__Exercise tasks__.
- 1) Reproduce the stretch of the dementia passage from "1.     Vascular Dementia-It is" through "is about 20-30.", word for word.
- 2) Pick up the passage on dementia and its types right after its last sentence, and carry it further.

__Document passage__.
····················
According to Alzheimer’s and Related Disorders Society of India, there are 3.7 million Indians with dementia. It is projected that around one in five persons from low-and middle-income countries are going to be above 60 years of age by 2050. According to World Health Organization (Updated September 2019) worldwide, around 50 million people have dementia, with nearly 60% living in low- and middle-income countries. In 2015, 46.8 million people live with dementia, with 58% living in low and middle income countries. Dementia is now the 5th leading cause of death. Alzheimer's disease is the most common form of dementia and may contribute to 60–70% of cases. About 3% of people between the ages of 65–74 have dementia, 19% between 75 and 84, and nearly half of those over 85 years of age. The annual incidence of dementia is over 9.9 million worldwide. Almost half of the new cases of dementia occur in Asia, followed by Europe (25%), the Americas (18%) and Africa (8%). The incidence of dementia increases exponentially with increase in age, doubling with every 6.3 year increase in age. Dementia affecting 5% of the population older than 65 and 20–40% of those older than 85.Rates are slightly higher in women than men at ages 65 and greater.

Types of  Dementia 

1.     Vascular Dementia-It is the second most common type of dementia and is caused by damage to the vessels that supply blood to brain. It can be caused by strokes or damage of the brain. The common symptoms of vascular dementia include difficulties with problem-solving, focus, slowed thinking, and organization. It’s proportion of dementia cases is about 20-30.

2.     Dementia With Lewy Bodies (DLB)- Presence of Cortical Lewy bodies (alphasynuclein) in brain. This is one of the more common types of progressive dementia. It’s proportion of dementia cases is about <5%.

3.     Frontotemporal Dementia (FTD)-People above the age of 80 are prone to this type of dementia. It is caused due to damage limited to frontal and temporal lobes of the brain. It’s proportion of dementia cases is about 5-10%.

4.     Alzheimer’s disease (AD)-Caused by Cortical amyloid plaques and neurofibrillary tangles in brain. It’s proportion of dementia cases is about 50-75%.
····················
__Source information__.
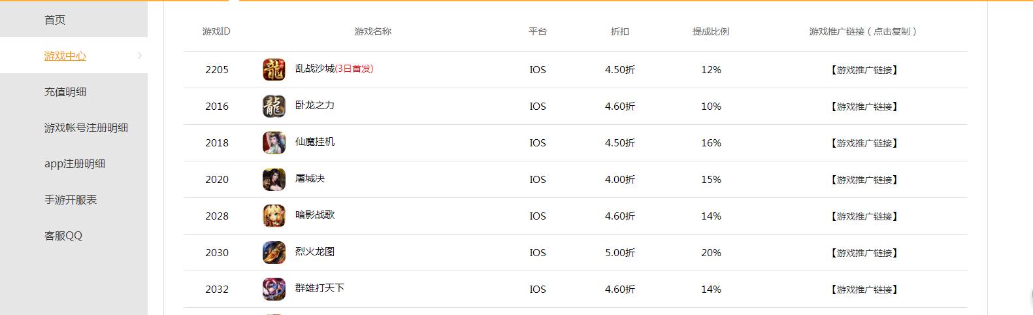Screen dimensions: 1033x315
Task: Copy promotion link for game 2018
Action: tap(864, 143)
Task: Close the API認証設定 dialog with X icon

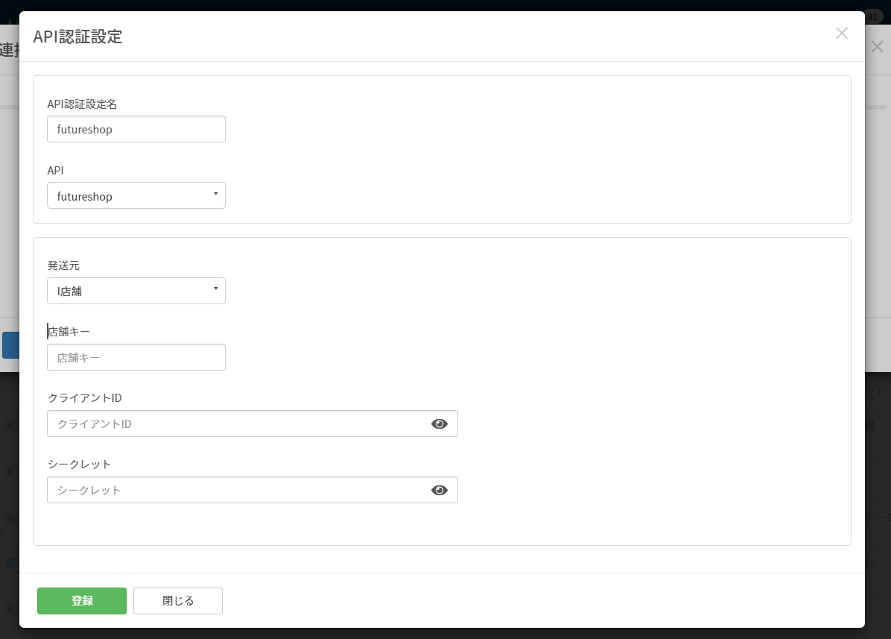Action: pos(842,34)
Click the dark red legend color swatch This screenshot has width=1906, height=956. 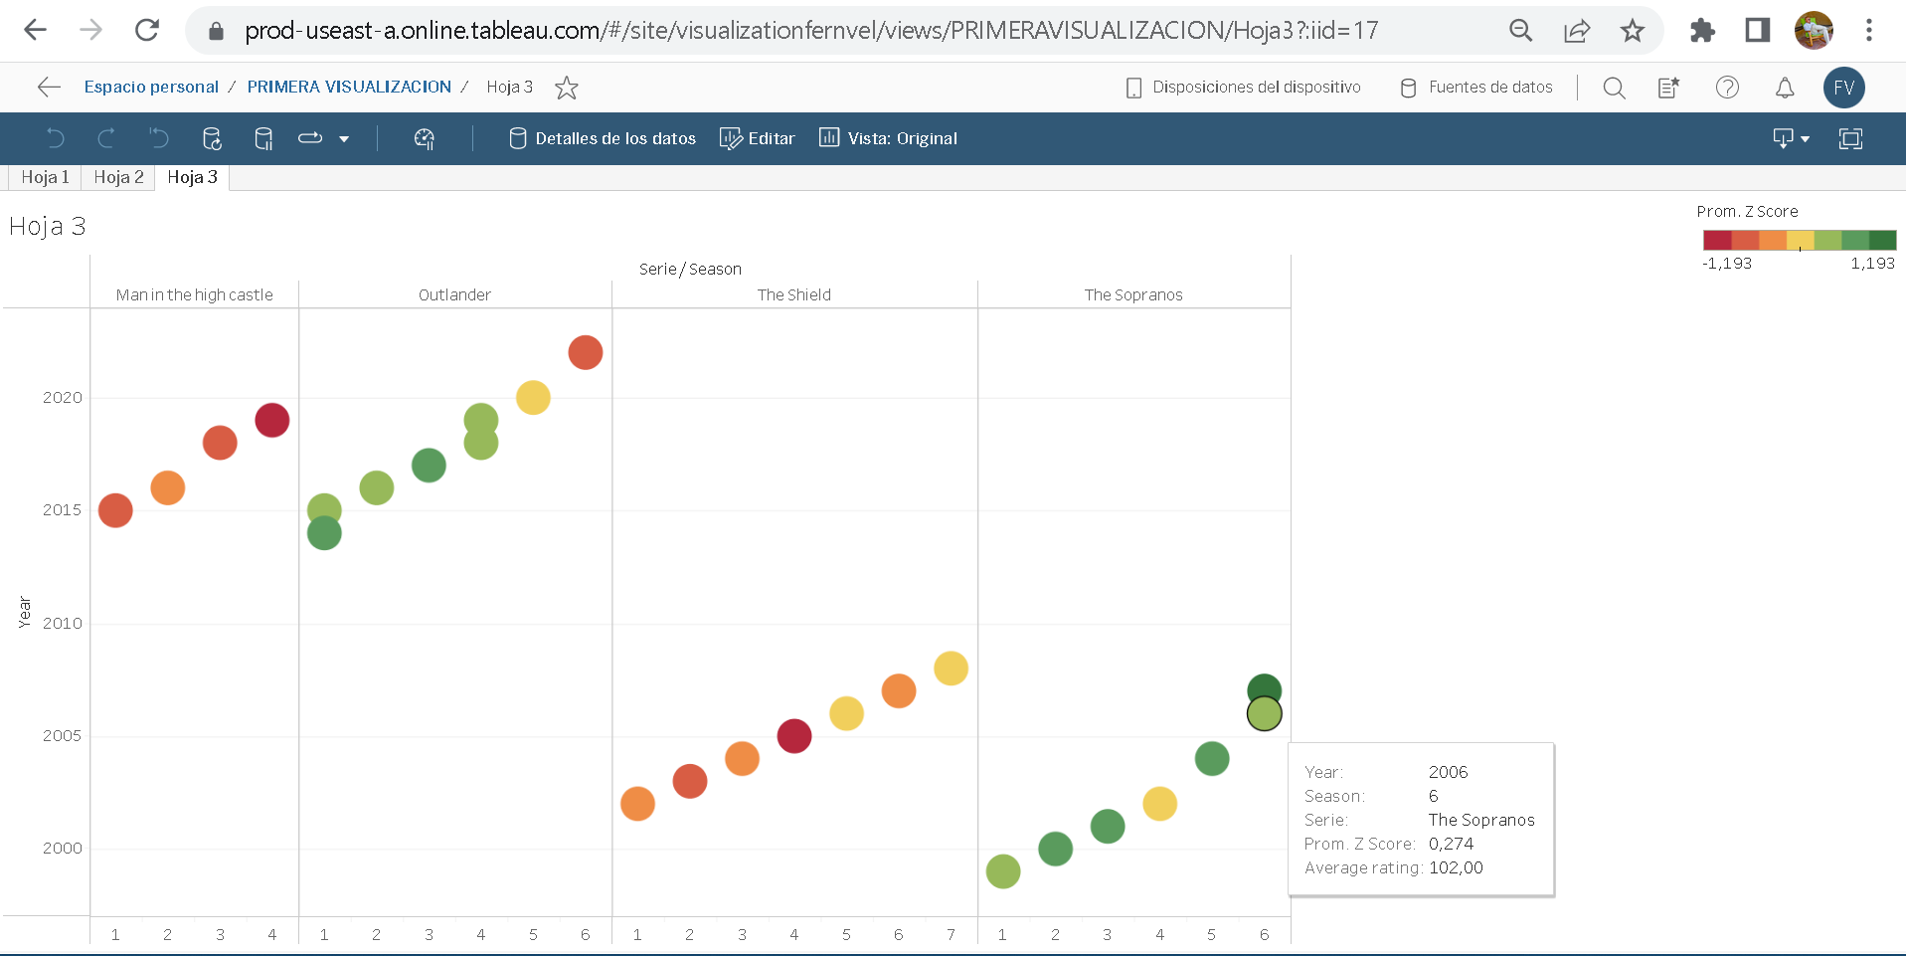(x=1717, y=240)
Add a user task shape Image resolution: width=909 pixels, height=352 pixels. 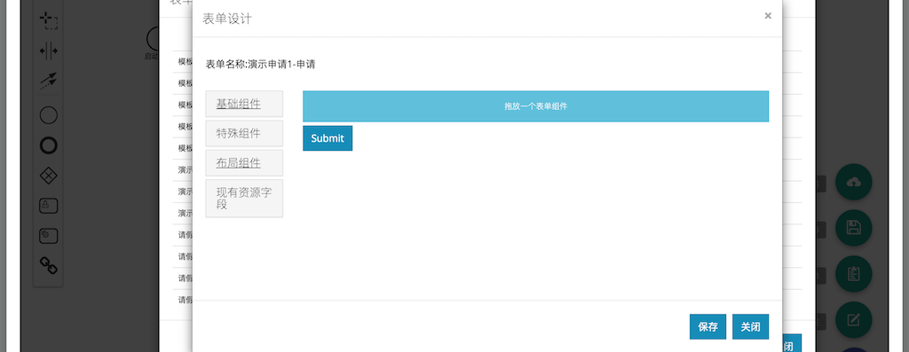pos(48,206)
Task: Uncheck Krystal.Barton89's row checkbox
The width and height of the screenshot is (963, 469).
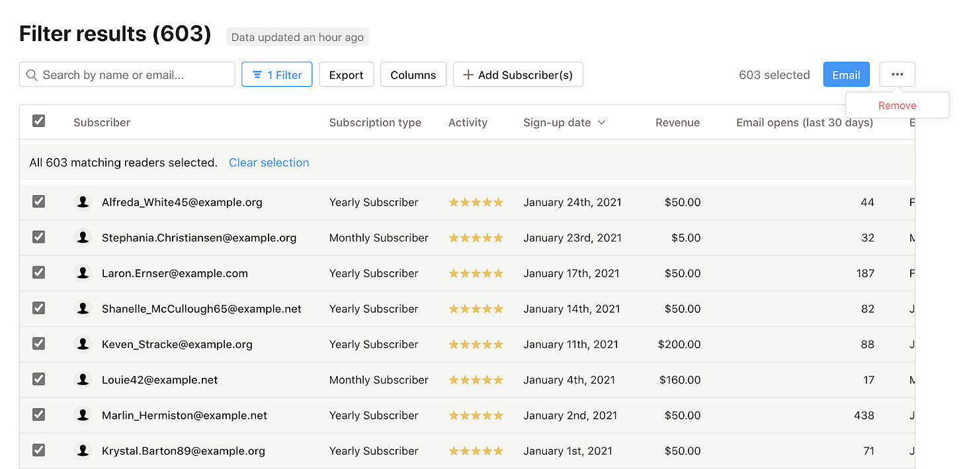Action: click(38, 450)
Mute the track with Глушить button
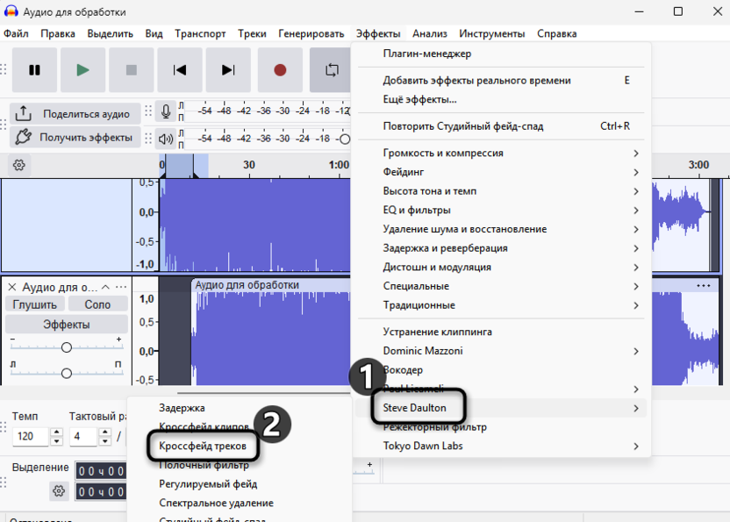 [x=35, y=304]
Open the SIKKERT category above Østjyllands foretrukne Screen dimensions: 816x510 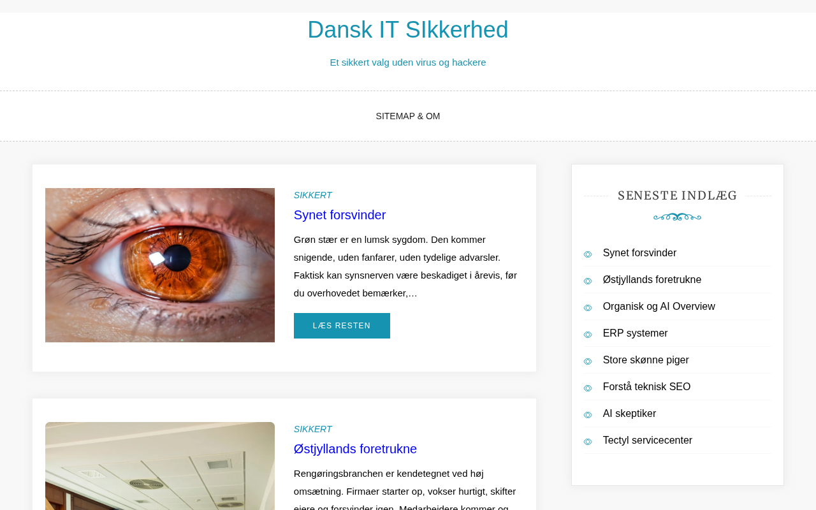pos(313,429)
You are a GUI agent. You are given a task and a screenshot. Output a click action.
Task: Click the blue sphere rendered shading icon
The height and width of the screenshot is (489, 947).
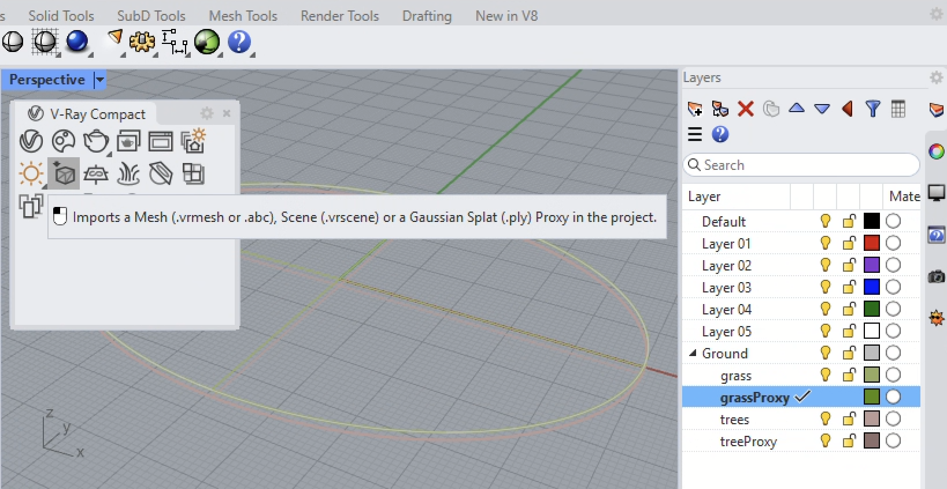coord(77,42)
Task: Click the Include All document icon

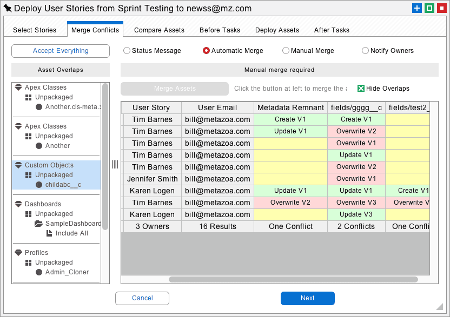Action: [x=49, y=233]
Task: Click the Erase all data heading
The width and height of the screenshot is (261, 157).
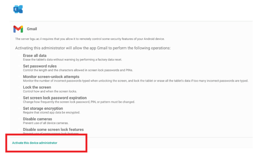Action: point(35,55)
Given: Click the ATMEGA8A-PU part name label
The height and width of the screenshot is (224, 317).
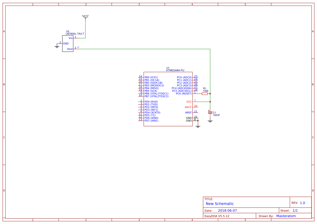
····················
__Solved tasks__.
- 1)
1.     Vascular Dementia-It is the second most common type of dementia and is caused by damage to the vessels that supply blood to brain. It can be caused by strokes or damage of the brain. The common symptoms of vascular dementia include difficulties with problem-solving, focus, slowed thinking, and organization. It’s proportion of dementia cases is about 20-30.

- 2)
5.     Mixed Dementia- It is a combination of several causes, such as Alzheimer's disease, vascular dementia and Lewy body dementia. It’s proportion of dementia cases is about 10-15%.

Causes of  Dementia

Dementia is caused by damage to or loss of nerve cells in brain. The damaged nerve cells they lose their ability to communicate with other cells, leading to dysfunction.

Risk factors for dementia include

1.     Age

2.     Heavy alcohol use

3.     Diabetes

4.     High blood pressure

5.     Hardening of the blood vessels

6.     Smoking

7.     High cholesterol

8.     Family history

9.     Head trauma

10.ApoE4 allele

11.Depression

12.Mutation on 1,14,21 chromosome

13.Down’s syndrome

14.Dyslipidaemia

15.Nutritional deficiency (B vits)

Signs and symptoms

1.     Signs and symptoms of dementia are varied from person to person, but typically include:

2.     Memory loss

3.     Problems with speaking or communicating (word-finding difficulties, repetition)

4.     Problems focusing

5.     Impaired judgment

6.     Struggles completing tasks

7.     Have difficulty in the recollection of facts, places etc.

8.     Difficulty in understanding

9.     Mood swing

Diagnosis

To diagnose dementia clinicians focus their assessments on impairment in memory and other cognitive functions and loss of independent living skills. The focus is on the ABC symptoms of dementia i.e., the Activities of Daily Living (ADL), the Behavioural and Psychological Symptoms of Dementia (BPSD), and the Cognitive and memory symptoms.

Treatment

No medications have been shown to prevent or cure dementia. Medications may be used to treat the behavioural and cognitive symptoms Acetylcholinesterase inhibitors, such as donepezil, may be useful for Alzheimer disease and dementia in Parkinson's, DLB, or vascular dementia. N-methyl-D-aspartate (NMDA) receptor blockers such as memantine may be of benefit. Usually depression is frequently associated with dementia, selective serotonin reuptake inhibitors (SSRIs) like sertraline and citalopram can reduce symptoms. Bbenzodiazepines such as diazepam, and non-benzodiazepine hypnotics, should be avoided due to the risks of increased cognitive impairment.